Vardenafil hydrochloride tablets demonstrated a clinically meaningful and statistically significant increase in the overall per-patient rate of maintenance of erection to successful intercourse (SEP3) (51% on 5 mg, 64% on 10 mg, and 65% on 20 mg, respectively, compared to 32% on placebo; p <0.0001) at 3 months in the North American trial. The European trial showed comparable efficacy. This improvement in mean score was maintained at all doses at 6 months in the North American trial.

14.2 Trial in Patients with ED and Diabetes Mellitus

Vardenafil hydrochloride tablets demonstrated clinically meaningful and statistically significant improvement in erectile function in a prospective, fixed-dose (10 and 20 mg vardenafil hydrochloride tablets), double-blind, placebo-controlled trial of patients with diabetes mellitus (n=439; mean age 57 years, range 33-81; 80% White, 9% Black, 8% Hispanic, and 3% Other).
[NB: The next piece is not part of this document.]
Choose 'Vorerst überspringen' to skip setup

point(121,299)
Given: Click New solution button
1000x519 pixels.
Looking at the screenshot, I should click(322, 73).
Significant improvements in the EF Domain were shown in this study (EF Domain scores of 17 on 10 mg vardenafil hydrochloride tablets and 19 on 20 mg vardenafil hydrochloride tablets compared to 13 on placebo; p <0.0001).

Vardenafil hydrochloride tablets significantly improved the overall per- patient rate of achieving an erection sufficient for penetration (SEP2) (61% on 10 mg and 64% on 20 mg vardenafil hydrochloride tablets compared to 36% on placebo; p <0.0001).

Vardenafil hydrochloride tablets demonstrated a clinically meaningful and statistically significant increase in the overall per-patient rate of maintenance of erection to successful intercourse (SEP3) (49% on 10 mg, 54% on 20 mg vardenafil hydrochloride tablets compared to 23% on placebo; p <0.0001).

14.3 Trial in Patients with ED after Radical Prostatectomy

Vardenafil hydrochloride tablets demonstrated clinically meaningful and statistically significant improvement in erectile function in a prospective, fixed-dose (10 and 20 mg vardenafil hydrochloride tablets), double-blind, placebo-controlled trial in post-prostatectomy patients (n=427, mean age 60, range 44-77 years; 93% White, 5% Black, 2% Other).

Significant improvements in the EF Domain were shown in this study (EF Domain scores of 15 on 10 mg vardenafil hydrochloride tablets and 15 on 20 mg vardenafil hydrochloride tablets compared to 9 on placebo; p <0.0001).

Vardenafil hydrochloride tablets significantly improved the overall per- patient rate of achieving an erection sufficient for penetration (SEP2) (47% on 10 mg and 48% on 20 mg vardenafil hydrochloride tablets compared to 22% on placebo; p <0.0001).

Vardenafil hydrochloride tablets demonstrated a clinically meaningful and statistically significant increase in the overall per-patient rate of maintenance of erection to successful intercourse (SEP3) (37% on 10 mg, 34% on 20 mg vardenafil hydrochloride tablets compared to 10% on placebo; p <0.0001).


NONCLINICAL TOXICOLOGY SECTION

13 NONCLINICAL TOXICOLOGY

13.1 Carcinogenesis, Mutagenesis, Impairment of Fertility

Carcinogenesis

Vardenafil was not carcinogenic in rats and mice when administered daily for 24 months. In these studies systemic drug exposures (AUCs) for unbound (free) vardenafil and its major metabolite were approximately 400- and 170-fold for male and female rats, respectively, and 21- and 37-fold for male and female mice, respectively, the exposures observed in human males given the Maximum Recommended Human Dose (MRHD) of 20 mg.

Mutagenesis

Vardenafil was not mutagenic as assessed in either the in vitro bacterial Ames assay or the forward mutation assay in Chinese hamster V 79 cells. Vardenafil was not clastogenic as assessed in either the in vitro chromosomal aberration test or the in vivo mouse micronucleus test.

Impairment of Fertility

Vardenafil did not impair fertility in male and female rats administered doses up to 100 mg/kg/day for 28 days prior to mating in male, and for 14 days prior to mating and through day 7 of gestation in females. In a corresponding 1-month rat toxicity study, this dose produced an AUC value for unbound vardenafil 200 fold greater than AUC in humans at the MRHD of 20 mg.